Amigos, um dia desses assistia a um canal de notícias e vi um comentarista político dizer que a polêmica autodeclaração racial de ACM Neto teria influenciado nas eleições ao governo da Bahia a tal ponto de levá-lo a perder no primeiro turno do pleito. A imprensa sulista permanece sustentando, sem qualquer evidência, que o candidato do União Brasil desidratou por ter se autodeclarado pardo. Me parece que se escorar neste argumento é ignorar a força política que o ex-presidente Luiz Inácio Lula da Silva ainda tem em nosso estado e na região Nordeste, como um todo.
Mesmo sem mover um dedo contra ACM Neto, Lula foi, mais uma vez, capaz de alavancar um candidato do PT, desta vez Jerônimo Rodrigues, que por um triz quase venceu a disputa ao governo baiano no 1º turno. O ex-presidente atribuiu o ”milagre da natureza”, que foi pegar um “menino desconhecido” e levar para o 2º turno, ao governador Rui Costa e aos senadores Jaques Wagner e Otto Alencar. Mas Lula sabe que quem operou o milagre, na verdade, foi ele.
Foi ele também que fez o petista Elmano Freitas sair do terceiro lugar para ser consagrado governador do Ceará nas urnas no dia 2 de outubro. No Piauí, as mãos do ex-presidente levaram Rafael Fonteles, que estava em segundo turno, a virar o jogo e vencer ainda no primeiro turno. A eleição baiana de 2022 guarda semelhança com a de 1950. Naquele ano, Juracy Magalhães, que chegou a liderar com 63% das intenções de votos, perdeu por causa do ”Lula daquela época”. Getúlio Vargas se manteve neutro em boa parte do tempo daquela disputa, mas, na reta final, decidiu declarar apoio a Régis Pacheco.

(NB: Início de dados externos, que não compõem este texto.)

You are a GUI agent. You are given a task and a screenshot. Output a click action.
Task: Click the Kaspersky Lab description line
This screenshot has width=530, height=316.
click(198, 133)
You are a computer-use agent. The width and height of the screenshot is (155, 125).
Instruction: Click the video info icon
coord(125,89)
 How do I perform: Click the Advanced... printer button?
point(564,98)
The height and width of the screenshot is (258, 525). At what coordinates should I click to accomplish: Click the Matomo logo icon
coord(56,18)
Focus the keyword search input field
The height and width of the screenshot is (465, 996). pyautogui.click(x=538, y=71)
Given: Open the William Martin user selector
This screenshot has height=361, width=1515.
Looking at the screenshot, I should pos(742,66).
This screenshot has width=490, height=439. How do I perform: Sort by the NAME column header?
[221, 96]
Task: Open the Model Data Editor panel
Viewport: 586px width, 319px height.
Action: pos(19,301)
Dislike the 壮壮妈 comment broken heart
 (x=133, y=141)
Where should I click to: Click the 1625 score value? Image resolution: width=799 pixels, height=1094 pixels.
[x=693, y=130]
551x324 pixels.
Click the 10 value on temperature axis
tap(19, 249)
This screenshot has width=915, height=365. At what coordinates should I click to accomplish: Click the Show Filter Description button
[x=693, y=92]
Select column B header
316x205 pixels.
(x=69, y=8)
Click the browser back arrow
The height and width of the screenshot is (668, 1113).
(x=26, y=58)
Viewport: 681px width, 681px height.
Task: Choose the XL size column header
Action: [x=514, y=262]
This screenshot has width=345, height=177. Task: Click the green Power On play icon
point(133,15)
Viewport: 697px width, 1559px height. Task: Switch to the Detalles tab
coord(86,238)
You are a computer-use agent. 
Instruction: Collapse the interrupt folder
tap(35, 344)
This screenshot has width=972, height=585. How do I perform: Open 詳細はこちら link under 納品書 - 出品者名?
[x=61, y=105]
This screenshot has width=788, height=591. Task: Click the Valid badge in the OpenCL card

”Todo o proletariado, que era meu eleitor, votou contra mim. Vargas exercia um verdadeiro fascínio sobre a gente pobre. Eles não poderiam negar fidelidade ao grande inspirador da política de proteção aos trabalhadores. Quando se pronunciou contra mim, me derrotou. Vargas ainda era o rei”, disse Juracy em depoimento tempos depois.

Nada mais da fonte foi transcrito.